Tackling the Crisis in Emergency Care

Over at “Home of the Brave,” Annie calls attention to the following Las Vegas Sun story about a man who suffered a heart attack and went to the nearest ER for help:

“But even as Linda Scheinbaum — Morton’s wife of 24 years — was screaming [in the emergency room] for medical attention to save his life, the MountainView Hospital nurse was insisting on getting his Social Security number, emergency contact and insurance information.

“‘I’ll give you all the information later!” Linda Scheinbaum yelled at the clerk.

“It would be Scheinbaum’s tragic misfortune to [go] to the emergency room on the night of Nov. 4, 2005, when it was busy and hospital officials said there were no open rooms. The Scheinbaums were told to take a seat and wait — even though a delay of just minutes can make the difference between life and death during a heart attack…
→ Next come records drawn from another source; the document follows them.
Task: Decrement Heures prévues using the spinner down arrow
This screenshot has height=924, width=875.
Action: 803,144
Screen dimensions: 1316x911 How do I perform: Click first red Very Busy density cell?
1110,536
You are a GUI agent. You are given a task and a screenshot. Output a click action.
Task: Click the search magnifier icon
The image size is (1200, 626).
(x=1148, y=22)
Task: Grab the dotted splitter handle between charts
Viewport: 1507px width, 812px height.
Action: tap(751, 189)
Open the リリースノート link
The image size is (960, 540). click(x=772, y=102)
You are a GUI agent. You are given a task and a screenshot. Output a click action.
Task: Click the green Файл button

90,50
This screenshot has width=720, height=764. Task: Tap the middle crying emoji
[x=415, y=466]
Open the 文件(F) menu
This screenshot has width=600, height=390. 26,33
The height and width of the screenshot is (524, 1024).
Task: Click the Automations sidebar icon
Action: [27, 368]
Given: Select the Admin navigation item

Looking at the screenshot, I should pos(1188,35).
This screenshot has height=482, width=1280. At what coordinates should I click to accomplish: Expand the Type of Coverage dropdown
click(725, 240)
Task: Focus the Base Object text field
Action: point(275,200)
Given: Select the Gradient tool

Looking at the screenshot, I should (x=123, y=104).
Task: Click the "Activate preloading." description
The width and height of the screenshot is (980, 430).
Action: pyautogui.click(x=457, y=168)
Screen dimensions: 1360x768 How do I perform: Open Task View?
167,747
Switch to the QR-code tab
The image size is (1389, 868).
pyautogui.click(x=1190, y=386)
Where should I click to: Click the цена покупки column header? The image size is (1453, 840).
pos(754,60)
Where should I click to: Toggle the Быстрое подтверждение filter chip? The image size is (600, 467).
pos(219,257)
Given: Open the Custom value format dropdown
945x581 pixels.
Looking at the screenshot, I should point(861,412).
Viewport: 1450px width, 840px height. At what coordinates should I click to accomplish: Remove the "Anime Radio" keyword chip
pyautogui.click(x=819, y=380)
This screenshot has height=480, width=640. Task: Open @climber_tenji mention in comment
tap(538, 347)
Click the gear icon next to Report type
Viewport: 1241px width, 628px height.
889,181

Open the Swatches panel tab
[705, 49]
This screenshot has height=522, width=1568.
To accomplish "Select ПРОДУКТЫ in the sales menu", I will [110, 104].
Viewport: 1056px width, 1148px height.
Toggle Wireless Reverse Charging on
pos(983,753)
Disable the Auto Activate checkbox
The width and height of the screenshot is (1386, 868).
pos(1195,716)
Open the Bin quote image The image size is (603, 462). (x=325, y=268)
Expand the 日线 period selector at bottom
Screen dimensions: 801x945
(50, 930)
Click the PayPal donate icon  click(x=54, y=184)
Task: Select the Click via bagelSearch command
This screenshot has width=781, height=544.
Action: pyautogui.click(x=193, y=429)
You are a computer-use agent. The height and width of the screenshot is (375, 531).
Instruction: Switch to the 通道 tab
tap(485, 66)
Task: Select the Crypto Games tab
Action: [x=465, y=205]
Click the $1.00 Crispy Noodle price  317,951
“The precise timeline of the events of that desperate night is in dispute, but hospital records show that it was at least 41 minutes from the time Morton Scheinbaum arrived to the time he collapsed, blue in the face and foaming at the mouth. Only then was he rushed into the emergency room for treatment.

“And that’s where he died, his admission paperwork completed.”

There are many reasons to feel outraged when reading this story. But the tragedies of this tale are part of a larger—and just as depressing—picture in American emergency care. The staffing and overcrowding issues that Linda and Morton Scheinbaum faced three years ago are becoming the rule, rather than the exception, when it comes to emergency departments (EDs) in the United States.

Begin with the seeming villain of this tale, the pigheaded nurse who forced paperwork on the Scheinbaums in a time of crisis. Blogger Annie has some issues with the Sun’s less-than-probing characterization: “Is the ‘nurse’ cited an unlicensed admission clerk?” asks Annie. “A secretary?…or a licensed registered nurse who is obligated to perform triage and intervention to conform to state regulations and to the hospital’s accreditation agency standards?”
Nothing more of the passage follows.